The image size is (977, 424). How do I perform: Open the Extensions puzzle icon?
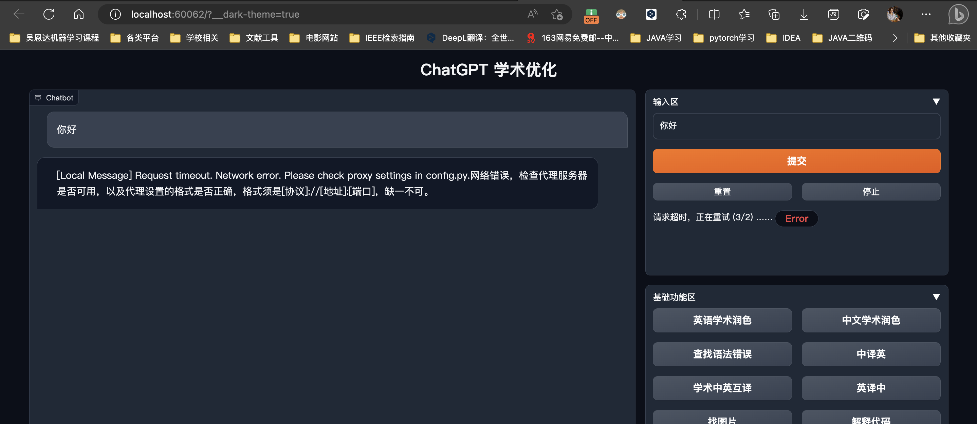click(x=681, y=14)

* * *

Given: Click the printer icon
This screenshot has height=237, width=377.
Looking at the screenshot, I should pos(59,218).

**PROBLEM STATEMENT**
Express the listing as a two-column CSV with the header instruction,action, starting with the line containing "The image size" and going on through the line containing "click(x=681, y=14)". Put each text and its answer in one row, each in a single quoted field with line breaks turned into spaces and the picture left out.

**WRITTEN RESPONSE**
instruction,action
"The image size is (977, 424). How do I perform: Open the Extensions puzzle icon?","click(x=681, y=14)"